Task: Please copy, word for word, the line holding "Task: Share article on Twitter icon" and each line that follows it through the end of the entries, omitting any pictures.

Records from a data collection:

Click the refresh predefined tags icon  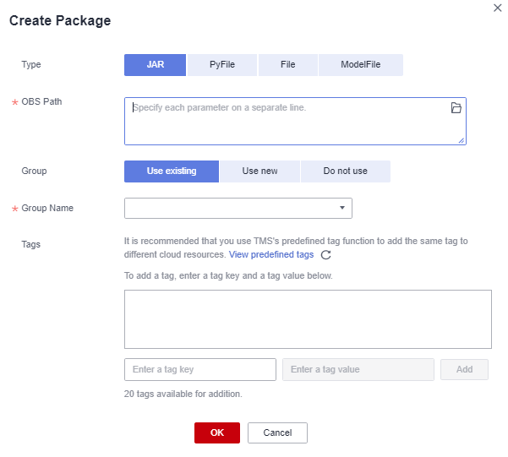[325, 255]
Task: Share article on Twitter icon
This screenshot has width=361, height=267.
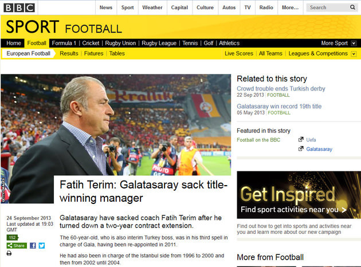Action: 42,246
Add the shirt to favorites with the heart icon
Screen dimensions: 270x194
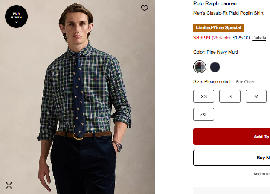[x=145, y=8]
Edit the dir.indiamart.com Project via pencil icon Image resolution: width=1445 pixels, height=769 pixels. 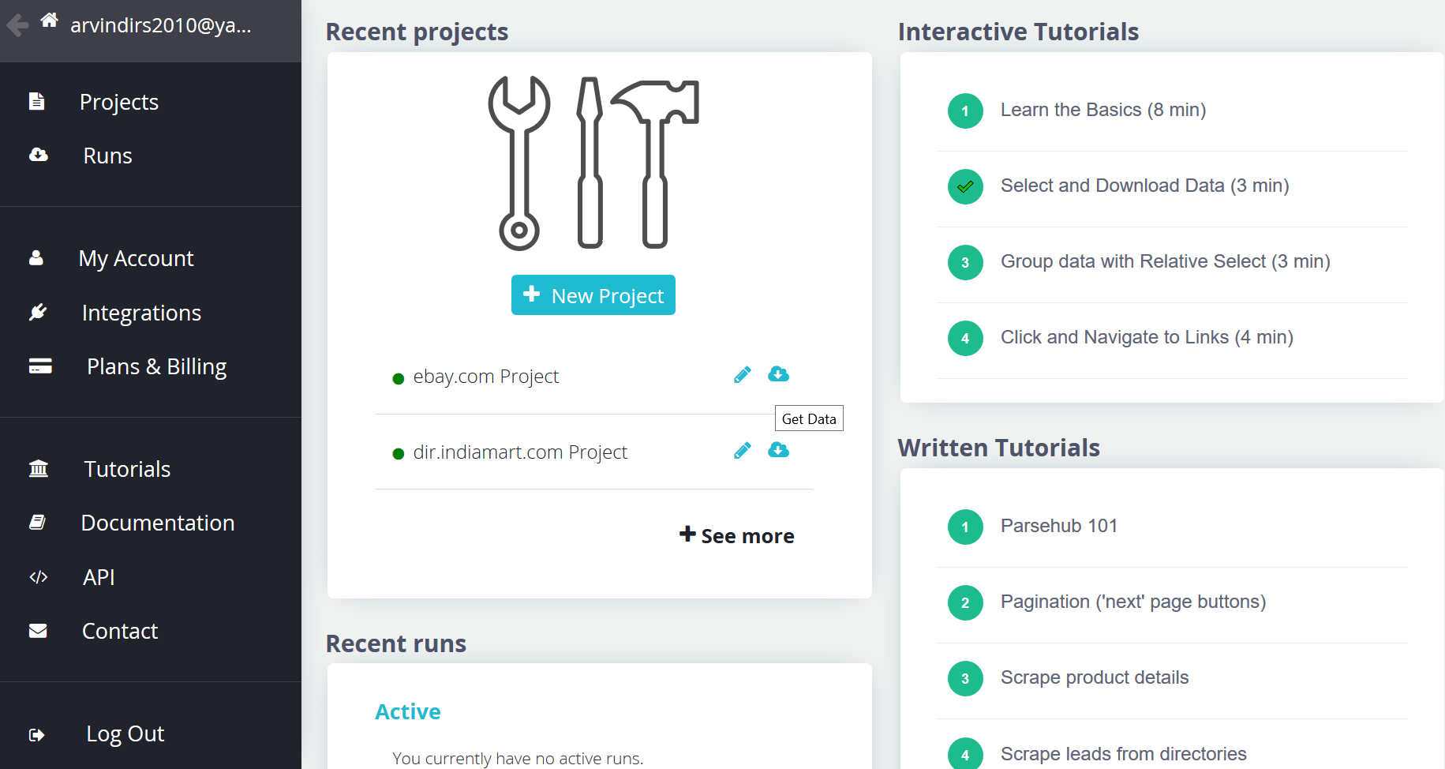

Response area:
Task: Share article on Twitter icon
This screenshot has width=361, height=267.
Action: 42,246
Add the shirt to favorites with the heart icon
Screen dimensions: 270x194
[x=145, y=8]
Edit the dir.indiamart.com Project via pencil icon Image resolution: width=1445 pixels, height=769 pixels. 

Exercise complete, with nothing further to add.